**Input data**
Segment Open

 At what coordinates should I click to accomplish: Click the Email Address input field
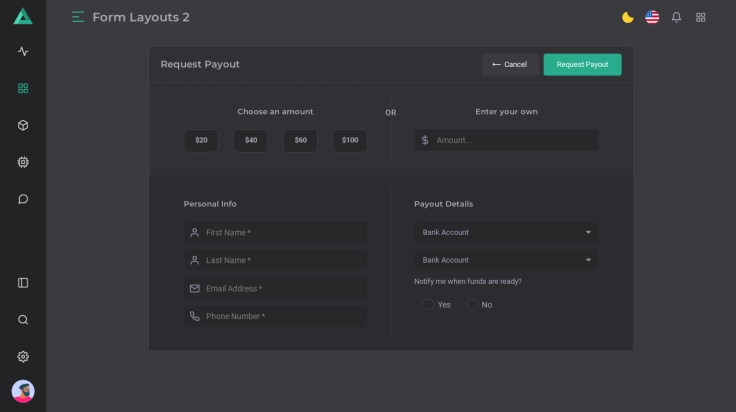pyautogui.click(x=283, y=288)
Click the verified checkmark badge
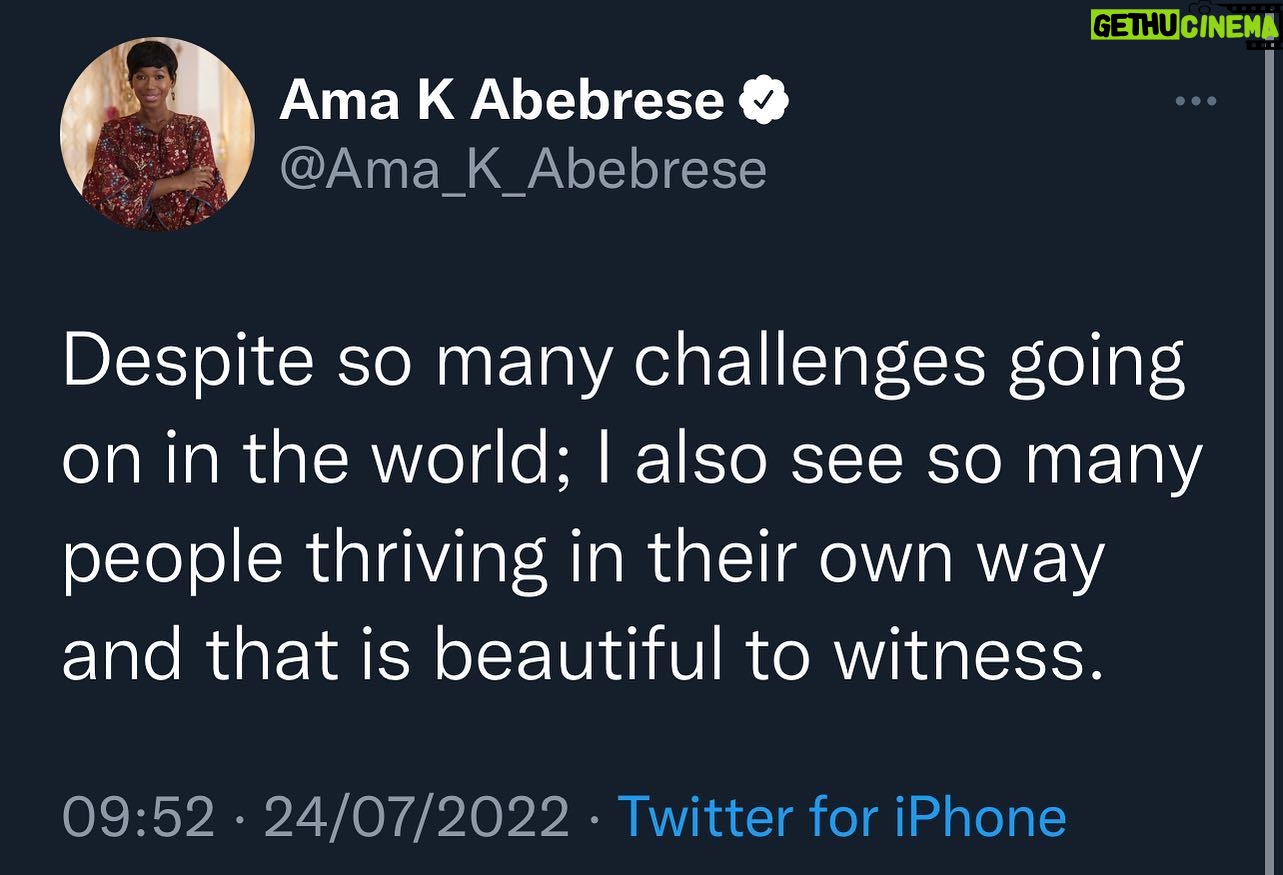 tap(764, 101)
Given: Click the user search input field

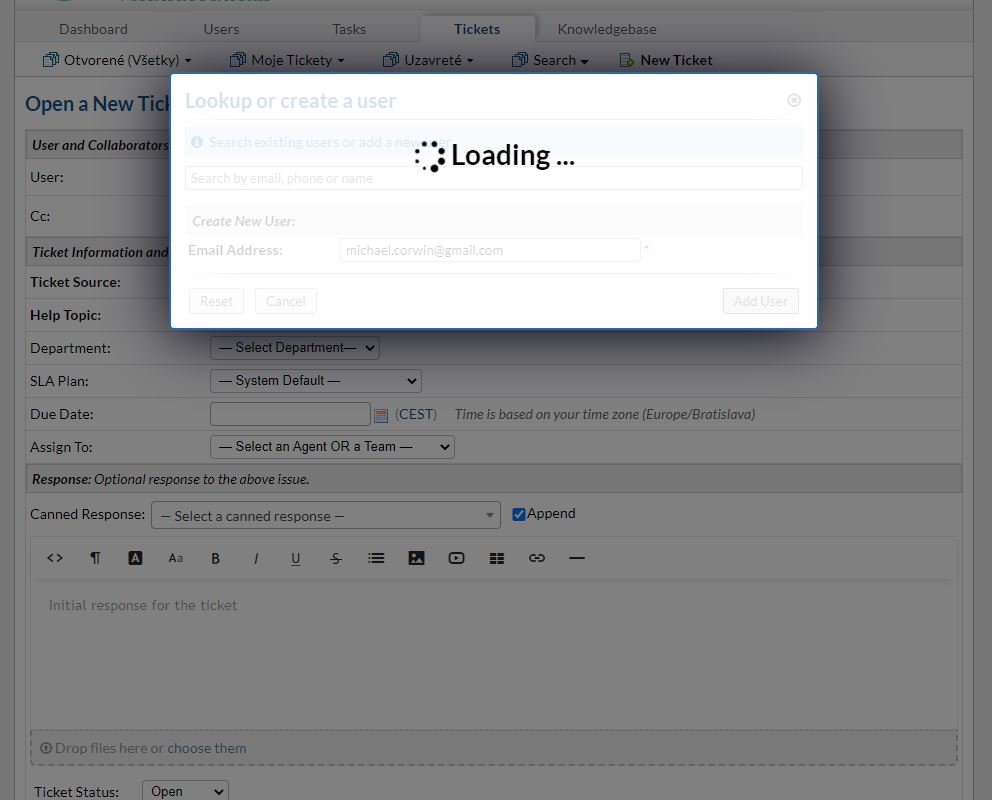Looking at the screenshot, I should point(493,177).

Segment Closed

**Task to complete**
The lines to restate word for word run from the line that contains "Click the verified checkmark badge" through the end of the entries above, both ends included. Leave out all pictures and write nothing else.

**Output for this exercise**
Click the verified checkmark badge
 tap(764, 101)
Given: Click the user search input field

Looking at the screenshot, I should point(493,177).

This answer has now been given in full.